WHAT TO DO: Rewrite the part of the data that opens with the line containing "Click the 1.6.5-1.7.0RC cell" and runs through the end of the data as a numbered list, leaving out blank lines.

DATA FOR PROCESSING:
○ ○ ○ ○

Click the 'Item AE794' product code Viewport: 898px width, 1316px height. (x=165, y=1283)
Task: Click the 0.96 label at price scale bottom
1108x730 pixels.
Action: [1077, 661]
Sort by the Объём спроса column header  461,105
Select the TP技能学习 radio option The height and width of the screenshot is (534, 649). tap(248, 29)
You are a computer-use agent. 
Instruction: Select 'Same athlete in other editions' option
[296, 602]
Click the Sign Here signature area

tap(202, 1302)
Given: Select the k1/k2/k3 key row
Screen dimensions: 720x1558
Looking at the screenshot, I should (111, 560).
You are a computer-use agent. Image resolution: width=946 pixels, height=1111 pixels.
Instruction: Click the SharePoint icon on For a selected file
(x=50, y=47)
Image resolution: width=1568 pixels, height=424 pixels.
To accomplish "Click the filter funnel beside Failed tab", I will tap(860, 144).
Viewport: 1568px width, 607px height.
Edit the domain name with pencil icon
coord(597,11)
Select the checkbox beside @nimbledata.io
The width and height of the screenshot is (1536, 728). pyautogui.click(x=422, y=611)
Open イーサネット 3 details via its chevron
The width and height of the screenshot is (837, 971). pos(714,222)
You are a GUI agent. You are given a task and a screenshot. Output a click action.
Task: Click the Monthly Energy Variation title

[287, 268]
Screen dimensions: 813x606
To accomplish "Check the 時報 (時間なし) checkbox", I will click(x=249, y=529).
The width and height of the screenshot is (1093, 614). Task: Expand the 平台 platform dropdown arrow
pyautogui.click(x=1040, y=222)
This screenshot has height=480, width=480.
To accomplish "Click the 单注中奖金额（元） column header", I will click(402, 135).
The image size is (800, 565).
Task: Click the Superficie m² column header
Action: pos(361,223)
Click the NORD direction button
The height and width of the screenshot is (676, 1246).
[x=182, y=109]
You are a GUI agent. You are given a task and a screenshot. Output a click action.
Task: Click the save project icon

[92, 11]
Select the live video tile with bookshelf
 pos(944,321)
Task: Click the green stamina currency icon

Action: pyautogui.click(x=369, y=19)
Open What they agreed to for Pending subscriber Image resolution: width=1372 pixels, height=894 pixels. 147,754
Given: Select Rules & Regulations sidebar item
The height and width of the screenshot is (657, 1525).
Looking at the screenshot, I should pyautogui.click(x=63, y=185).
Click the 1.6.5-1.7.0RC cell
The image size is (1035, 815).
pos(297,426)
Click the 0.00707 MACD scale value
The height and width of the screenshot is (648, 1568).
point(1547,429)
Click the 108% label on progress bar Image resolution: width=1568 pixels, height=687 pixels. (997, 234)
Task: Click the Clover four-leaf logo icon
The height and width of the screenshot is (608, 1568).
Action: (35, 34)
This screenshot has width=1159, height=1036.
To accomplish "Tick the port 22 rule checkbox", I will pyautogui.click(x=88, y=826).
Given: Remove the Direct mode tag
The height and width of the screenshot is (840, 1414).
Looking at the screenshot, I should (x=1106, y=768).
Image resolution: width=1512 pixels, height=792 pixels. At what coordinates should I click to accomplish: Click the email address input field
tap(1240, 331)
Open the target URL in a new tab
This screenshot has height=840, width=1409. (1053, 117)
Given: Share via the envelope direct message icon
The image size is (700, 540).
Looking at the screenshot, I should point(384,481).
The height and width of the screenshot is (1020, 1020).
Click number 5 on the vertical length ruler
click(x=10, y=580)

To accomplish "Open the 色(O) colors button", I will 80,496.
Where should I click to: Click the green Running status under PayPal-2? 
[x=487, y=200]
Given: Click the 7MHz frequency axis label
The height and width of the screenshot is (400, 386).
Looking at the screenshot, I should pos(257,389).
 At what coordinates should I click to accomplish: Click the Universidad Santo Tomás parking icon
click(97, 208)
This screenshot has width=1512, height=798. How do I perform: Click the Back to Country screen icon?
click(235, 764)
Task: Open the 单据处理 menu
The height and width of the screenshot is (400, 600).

○ ○ ○ ○

RESPONSE TO THE TASK:
1. Click the 1.6.5-1.7.0RC cell
2. The image size is (1035, 815).
3. pos(297,426)
4. Click the 0.00707 MACD scale value
5. The height and width of the screenshot is (648, 1568).
6. point(1547,429)
7. Click the 108% label on progress bar Image resolution: width=1568 pixels, height=687 pixels. (997, 234)
8. Task: Click the Clover four-leaf logo icon
9. The height and width of the screenshot is (608, 1568).
10. Action: (35, 34)
11. This screenshot has width=1159, height=1036.
12. To accomplish "Tick the port 22 rule checkbox", I will pyautogui.click(x=88, y=826).
13. Given: Remove the Direct mode tag
14. The height and width of the screenshot is (840, 1414).
15. Looking at the screenshot, I should (x=1106, y=768).
16. Image resolution: width=1512 pixels, height=792 pixels. At what coordinates should I click to accomplish: Click the email address input field
17. tap(1240, 331)
18. Open the target URL in a new tab
19. This screenshot has height=840, width=1409. (1053, 117)
20. Given: Share via the envelope direct message icon
21. The image size is (700, 540).
22. Looking at the screenshot, I should point(384,481).
23. The height and width of the screenshot is (1020, 1020).
24. Click number 5 on the vertical length ruler
25. click(x=10, y=580)
26. To accomplish "Open the 色(O) colors button", I will 80,496.
27. Where should I click to: Click the green Running status under PayPal-2? 
28. [x=487, y=200]
29. Given: Click the 7MHz frequency axis label
30. The height and width of the screenshot is (400, 386).
31. Looking at the screenshot, I should pos(257,389).
32.  At what coordinates should I click to accomplish: Click the Universidad Santo Tomás parking icon
33. click(97, 208)
34. This screenshot has width=1512, height=798. How do I perform: Click the Back to Country screen icon?
35. click(235, 764)
36. Task: Open the 单据处理 menu
37. The height and width of the screenshot is (400, 600).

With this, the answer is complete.